In 1967, WEFM won the National Federation of Music Clubs' "Special 4-Star Award" for "outstanding programming devoted to American composers".

WUSN won the Country Music Association's Large Market Station of the Year in 1993 and the Major Market Station of the Year award in 2006. It won Major Market Station of the Year from the Academy of Country Music in 2015.

In 2005, WUSN host Lisa Dent won the Country Music Association's Major Market Personality of the Year award.

In 2010 and 2011, the station won Country Radio Broadcasters/Country Aircheck Awards for Station of the Year for a Major Market; the Lisa Dent and Ramblin' Ray Show for Major Market Morning Show and Marci Braun (weeknight host/MD) for Major Market MD.

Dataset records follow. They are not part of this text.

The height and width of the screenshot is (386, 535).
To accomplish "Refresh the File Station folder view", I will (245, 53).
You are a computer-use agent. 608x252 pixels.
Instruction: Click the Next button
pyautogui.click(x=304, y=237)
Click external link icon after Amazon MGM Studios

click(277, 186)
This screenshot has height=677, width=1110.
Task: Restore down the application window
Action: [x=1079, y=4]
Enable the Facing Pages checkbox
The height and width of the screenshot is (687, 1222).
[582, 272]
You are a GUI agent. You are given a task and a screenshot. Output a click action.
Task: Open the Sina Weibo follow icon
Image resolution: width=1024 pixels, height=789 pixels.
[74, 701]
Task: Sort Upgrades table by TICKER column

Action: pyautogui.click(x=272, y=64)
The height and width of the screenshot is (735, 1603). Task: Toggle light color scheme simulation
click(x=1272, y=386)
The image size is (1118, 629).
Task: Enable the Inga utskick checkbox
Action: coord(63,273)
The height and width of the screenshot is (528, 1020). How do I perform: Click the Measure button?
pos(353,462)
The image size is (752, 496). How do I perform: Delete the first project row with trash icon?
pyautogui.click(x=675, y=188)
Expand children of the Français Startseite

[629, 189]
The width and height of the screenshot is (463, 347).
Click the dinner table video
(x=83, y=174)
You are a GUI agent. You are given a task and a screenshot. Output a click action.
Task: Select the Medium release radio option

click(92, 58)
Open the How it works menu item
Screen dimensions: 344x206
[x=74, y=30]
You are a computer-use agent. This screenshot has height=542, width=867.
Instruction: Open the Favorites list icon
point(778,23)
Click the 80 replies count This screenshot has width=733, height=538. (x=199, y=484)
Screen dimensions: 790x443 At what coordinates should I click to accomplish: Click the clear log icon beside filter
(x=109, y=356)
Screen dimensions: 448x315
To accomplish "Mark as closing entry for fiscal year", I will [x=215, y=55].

In 2010 and 2015, Lisa Dent and Ramblin' Ray Stevens won the Country Music Association Major Market Personality of the Year for the Lisa Dent and Ramblin' Ray Morning Show.

====Controversy====
On April 13, 2001, a memo from WUSN management asking on-air station employees to attend the George Strait Country Music Festival on May 26, 2001, at their own expense and "work the crowd" on behalf of the station was leaked to Robert Feder's media column for the Chicago Sun-Times.

On July 7, 2003, country music radio personality Cliff Dumas sued Infinity Broadcasting Corporation and WUSN in United States District Court, seeking monetary damages. Dumas alleged that station management had induced him to resign gainful employment at a New Mexico radio station to take a job which was offered but then never materialized.